Sergey Brin Thinks Your Smartphone Is “Emasculating”

Sergey Brin sports Google Glass, feels manly

Photo by Justin Sullivan/Getty Images

Google co-founder Sergey Brin had harsh words for smartphones during a TED talk in Long Beach, Calif. Wednesday. The slender technological helpmates —which, as CNET observed, generate the fastest-growing segment of Google’s revenue— are “emasculating,” he said. “You’re standing around and just rubbing this featureless piece of glass.”

Our first thought was that Brin had misconstrued “emasculating” to mean something like “impersonal” or “depressing.” (Ok, that was our second thought. Our first thought was that his phrasing—“standing around and just rubbing this…piece”—belonged in a bawdy Shakespearean pun.) We also wondered whether it wasn’t a bit unmanly to worry so much about one’s manhood and all the 4-inch apparati arrayed against it. But then we considered: Maybe the experience of using a smartphone does sap a guy’s mojo. After all, the intense feelings of dependence our devices can inspire seem incongruous with the strength and autonomy we expect from “real men.”

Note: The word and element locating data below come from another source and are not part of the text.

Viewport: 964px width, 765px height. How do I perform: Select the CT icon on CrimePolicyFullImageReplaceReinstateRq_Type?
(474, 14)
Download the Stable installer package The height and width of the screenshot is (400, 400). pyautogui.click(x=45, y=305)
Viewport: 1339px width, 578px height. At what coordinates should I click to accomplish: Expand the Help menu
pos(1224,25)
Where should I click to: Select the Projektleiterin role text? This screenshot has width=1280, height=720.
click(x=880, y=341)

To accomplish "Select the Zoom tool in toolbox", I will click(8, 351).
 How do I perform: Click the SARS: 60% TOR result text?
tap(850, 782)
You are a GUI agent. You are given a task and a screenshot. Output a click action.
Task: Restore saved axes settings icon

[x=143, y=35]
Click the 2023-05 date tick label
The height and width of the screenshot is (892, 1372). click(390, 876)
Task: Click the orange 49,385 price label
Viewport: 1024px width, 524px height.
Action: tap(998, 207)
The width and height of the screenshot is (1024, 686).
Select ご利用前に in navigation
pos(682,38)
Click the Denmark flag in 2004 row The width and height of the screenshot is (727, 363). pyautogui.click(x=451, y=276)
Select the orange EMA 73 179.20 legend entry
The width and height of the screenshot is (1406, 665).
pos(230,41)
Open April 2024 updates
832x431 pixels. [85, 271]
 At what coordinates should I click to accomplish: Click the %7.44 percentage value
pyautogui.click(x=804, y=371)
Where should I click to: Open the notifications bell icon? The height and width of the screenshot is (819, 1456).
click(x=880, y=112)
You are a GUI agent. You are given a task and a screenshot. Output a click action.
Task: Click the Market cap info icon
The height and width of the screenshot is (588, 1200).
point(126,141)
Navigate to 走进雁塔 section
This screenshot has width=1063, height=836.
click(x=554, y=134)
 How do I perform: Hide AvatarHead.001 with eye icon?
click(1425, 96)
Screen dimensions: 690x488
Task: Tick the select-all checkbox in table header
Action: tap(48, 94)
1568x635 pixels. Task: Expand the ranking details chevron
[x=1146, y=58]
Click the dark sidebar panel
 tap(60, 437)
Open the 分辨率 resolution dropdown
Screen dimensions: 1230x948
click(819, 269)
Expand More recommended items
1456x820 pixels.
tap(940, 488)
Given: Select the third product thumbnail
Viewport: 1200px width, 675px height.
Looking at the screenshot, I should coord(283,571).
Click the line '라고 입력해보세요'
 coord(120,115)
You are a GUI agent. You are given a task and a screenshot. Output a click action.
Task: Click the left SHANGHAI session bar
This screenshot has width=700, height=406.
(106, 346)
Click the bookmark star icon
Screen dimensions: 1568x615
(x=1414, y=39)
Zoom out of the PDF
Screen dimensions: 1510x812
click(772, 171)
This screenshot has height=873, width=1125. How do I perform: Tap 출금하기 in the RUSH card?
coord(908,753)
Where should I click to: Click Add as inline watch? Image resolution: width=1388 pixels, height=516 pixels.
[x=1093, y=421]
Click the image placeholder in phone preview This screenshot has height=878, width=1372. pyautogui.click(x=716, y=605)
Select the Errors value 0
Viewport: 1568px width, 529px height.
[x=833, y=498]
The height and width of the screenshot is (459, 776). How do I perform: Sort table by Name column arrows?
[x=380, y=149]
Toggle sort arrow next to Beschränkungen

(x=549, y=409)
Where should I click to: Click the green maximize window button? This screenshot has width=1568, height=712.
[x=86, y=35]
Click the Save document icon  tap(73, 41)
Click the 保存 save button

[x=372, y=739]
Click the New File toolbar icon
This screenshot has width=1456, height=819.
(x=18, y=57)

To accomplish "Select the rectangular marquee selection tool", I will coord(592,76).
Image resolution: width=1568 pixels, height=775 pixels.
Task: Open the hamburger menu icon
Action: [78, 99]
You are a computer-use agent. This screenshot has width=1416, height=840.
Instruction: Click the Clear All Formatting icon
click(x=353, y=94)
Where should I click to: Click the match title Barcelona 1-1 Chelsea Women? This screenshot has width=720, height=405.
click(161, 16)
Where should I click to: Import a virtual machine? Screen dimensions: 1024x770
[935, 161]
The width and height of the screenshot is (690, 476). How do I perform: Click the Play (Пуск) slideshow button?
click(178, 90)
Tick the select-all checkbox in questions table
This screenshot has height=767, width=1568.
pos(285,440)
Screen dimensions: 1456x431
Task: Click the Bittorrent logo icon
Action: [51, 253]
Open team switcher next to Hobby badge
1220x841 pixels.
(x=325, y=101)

But Brin’s solution to the masculinity-dampening powers of the smartphone—Google Glass—doesn’t do much to solve the problem. Slated for wide release later in 2013, the technology not only requires its share of rubbing, but promises to make us even more device-reliant. How? Brin says he hopes Glass will eventually feature a search tool that knows what we want before we ask for it. “[Glass] is the first form factor that can deliver that vision,” the Google guru told his TED-talk audience.

Glass, a headset that comes with the ability to snap photos and shoot video at any time, has already raised privacy red flags around the Web. But hey, it probably is empowering to document your life using a fancy, voice-activated piece of eyewear. Unless you see it as just another chic accessory, in which case a six pack of Guinness and some fishing tackle will probably get your man-juices flowing again.